In addiction to the previous point, I'll try to explain to you a case where there is an inconsistent state (I don't know if that's the correct term) if commitIndex is not and even lastApplied are not persistent fields! Suppose that we are implementing the Raft algorithm for a Distributed File System (as in my case). Suppose that a client submit a request to the FS to create a new file, which correspond to a new entry. The entry (the new file request) is correctly replicated by the leader to the other followers and so it's commited. So, the entry is applied to the state machine and finally the new file is created. Now, suppose that a Follower goes down, and then up again. What now happens (if commitIndex and lastApplied are not persistent and so reset) is that the entry which was already committed before will be committed again with the first AppendEntries received by the leader (in fact it will update commitIndex). As conclusion the entry is commited twice and the file is created two time (which is obviously not allowed)!

So my question is: where am I wrong? In particular in my example in point 2.

Diego Ongaro

unread,

Mar 3, 2015, 8:22:34 PM3/3/15

to Luca Lovagnini, raft...@googlegroups.com, Pablo Sebastián Medina

Hey Luca,

1. That's just unintended behavior in RaftScope. I created
https://github.com/ongardie/raftscope/issues/12 for this (though I
haven't worked on RaftScope for a long time now). While RaftScope is a
fun toy, please don't treat it as a reliable reference implementation.

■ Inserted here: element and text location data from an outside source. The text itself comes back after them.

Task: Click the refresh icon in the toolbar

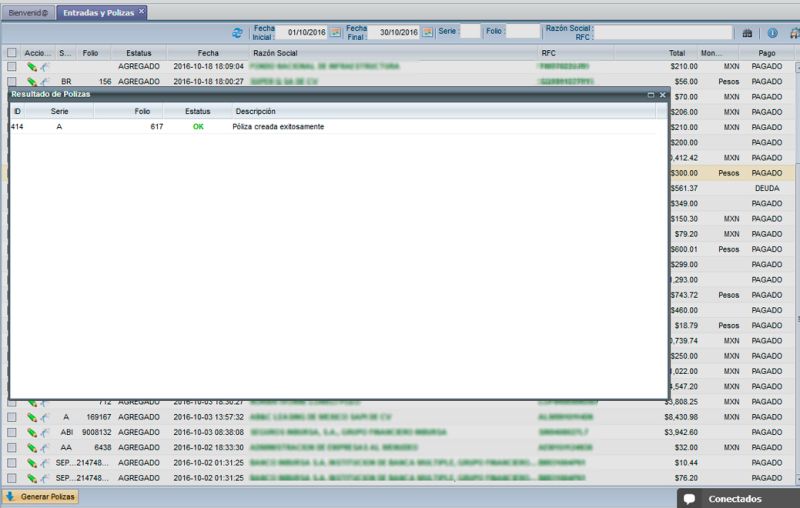Action: 237,33
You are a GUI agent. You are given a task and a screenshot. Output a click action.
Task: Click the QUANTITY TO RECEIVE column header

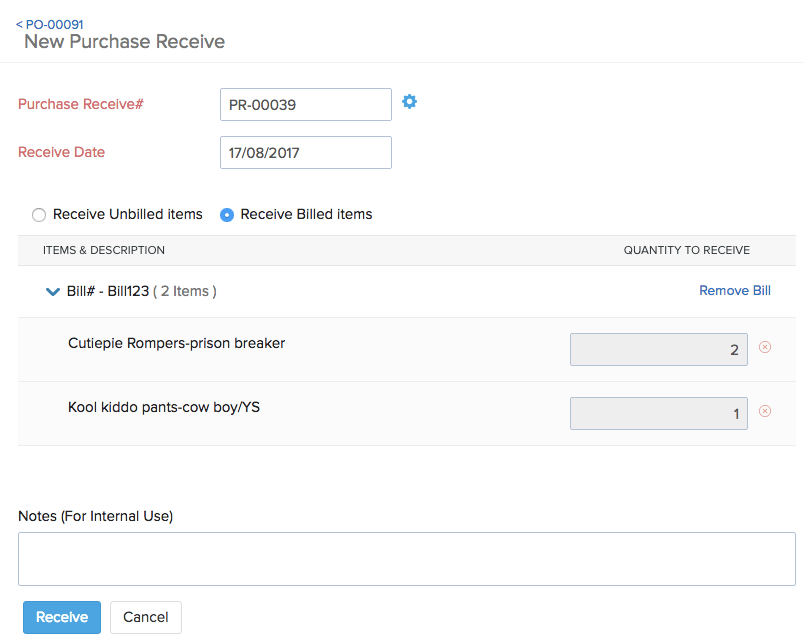click(687, 250)
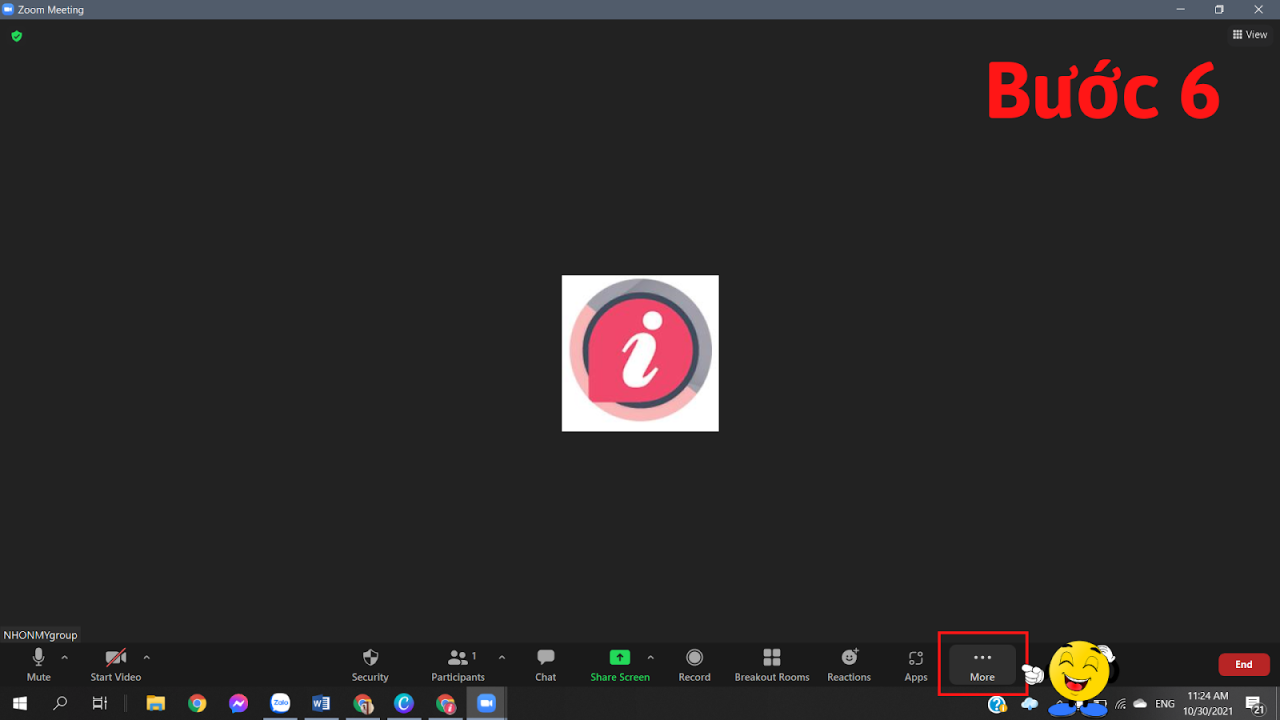Open the ENG language indicator

coord(1164,703)

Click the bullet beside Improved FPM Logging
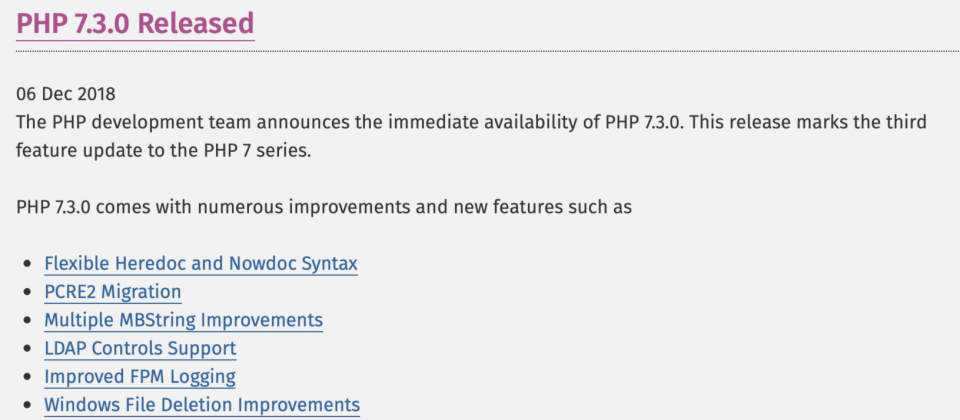pyautogui.click(x=26, y=377)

2. lastApplied must be as persistent as the state machine. In other
words, if you lose the state machine, you should set lastApplied to 0.
If you are keeping the state machine on disk, you should keep
lastApplied along with it on disk.

See also section 3.8 "Persisted state and server restarts" in my
dissertation: https://github.com/ongardie/dissertation#readme

Good luck with your filesystem,
Diego

Luca Lovagnini

unread,

Mar 4, 2015, 4:46:33 AM3/4/15

to raft...@googlegroups.com, lucal...@gmail.com, pablom...@gmail.com

Thanks Diego for your replies, they were really useful! And thanks for your job, it's one of the most incredible algorithm that I have ever seen (in my modest experience)!

Diego Ongaro

unread,

Mar 5, 2015, 12:08:26 PM3/5/15

to Luca Lovagnini, raft...@googlegroups.com, Pablo Sebastián Medina

Aww, thanks Luca, but Professor Ousterhout deserves half the credit :)

Georgios Bitzes

unread,

Sep 15, 2016, 7:59:58 AM9/15/16

to raft-dev

Hi,

> 2. lastApplied must be as persistent as the state machine. In other
> words, if you lose the state machine, you should set lastApplied to 0.
> If you are keeping the state machine on disk, you should keep
> lastApplied along with it on disk.

This makes complete sense, but is not what is implied on page 4 of https://raft.github.io/raft.pdf.

lastApplied is marked as being part of the volatile state, which to me would mean it gets re-initialized every time a server reboots, just like commitIndex. This is clearly not the case when storing the state machine on disk, like you mention.

Maybe a small update in wording is due? I found this page while searching for an explanation on how it could possibly work if lastApplied is not backed on stable storage, so others might get confused, too.